** What is expected **
From the listing below, set down exactly each line beginning with the one containing "Click the left arrow to step back in time" and ending with the last.
::: Dataset records :::
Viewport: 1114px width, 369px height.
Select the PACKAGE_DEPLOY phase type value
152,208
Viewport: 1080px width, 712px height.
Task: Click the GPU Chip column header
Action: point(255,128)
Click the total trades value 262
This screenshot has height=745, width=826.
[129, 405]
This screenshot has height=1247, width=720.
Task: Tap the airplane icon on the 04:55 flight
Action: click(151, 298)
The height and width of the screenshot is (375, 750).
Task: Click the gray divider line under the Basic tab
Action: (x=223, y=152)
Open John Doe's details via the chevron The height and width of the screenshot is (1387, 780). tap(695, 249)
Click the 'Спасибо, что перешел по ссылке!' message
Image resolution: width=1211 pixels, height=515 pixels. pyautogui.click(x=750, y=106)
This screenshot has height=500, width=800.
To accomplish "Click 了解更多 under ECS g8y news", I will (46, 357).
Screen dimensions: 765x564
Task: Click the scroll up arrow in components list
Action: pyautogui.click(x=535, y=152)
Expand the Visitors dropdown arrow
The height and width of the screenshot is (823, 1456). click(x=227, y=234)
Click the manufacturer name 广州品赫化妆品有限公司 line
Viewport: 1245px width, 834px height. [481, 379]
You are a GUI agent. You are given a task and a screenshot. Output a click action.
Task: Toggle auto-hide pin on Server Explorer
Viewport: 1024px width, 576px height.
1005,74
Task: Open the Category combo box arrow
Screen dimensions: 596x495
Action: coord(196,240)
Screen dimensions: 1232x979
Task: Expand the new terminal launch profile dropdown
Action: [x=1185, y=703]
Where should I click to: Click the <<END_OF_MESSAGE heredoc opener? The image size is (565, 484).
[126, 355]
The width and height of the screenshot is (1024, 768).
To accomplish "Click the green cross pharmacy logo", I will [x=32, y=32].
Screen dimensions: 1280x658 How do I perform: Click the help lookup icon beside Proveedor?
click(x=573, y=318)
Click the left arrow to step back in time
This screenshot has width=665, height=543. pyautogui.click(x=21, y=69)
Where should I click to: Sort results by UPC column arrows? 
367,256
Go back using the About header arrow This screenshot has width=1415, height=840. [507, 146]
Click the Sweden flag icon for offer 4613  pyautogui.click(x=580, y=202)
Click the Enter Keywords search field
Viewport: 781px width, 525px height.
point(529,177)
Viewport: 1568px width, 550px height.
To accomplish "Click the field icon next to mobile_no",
:::
** Response to this task **
Click the left arrow to step back in time
This screenshot has width=665, height=543. pyautogui.click(x=21, y=69)
Where should I click to: Sort results by UPC column arrows? 
367,256
Go back using the About header arrow This screenshot has width=1415, height=840. [507, 146]
Click the Sweden flag icon for offer 4613  pyautogui.click(x=580, y=202)
Click the Enter Keywords search field
Viewport: 781px width, 525px height.
point(529,177)
Viewport: 1568px width, 550px height.
To accomplish "Click the field icon next to mobile_no",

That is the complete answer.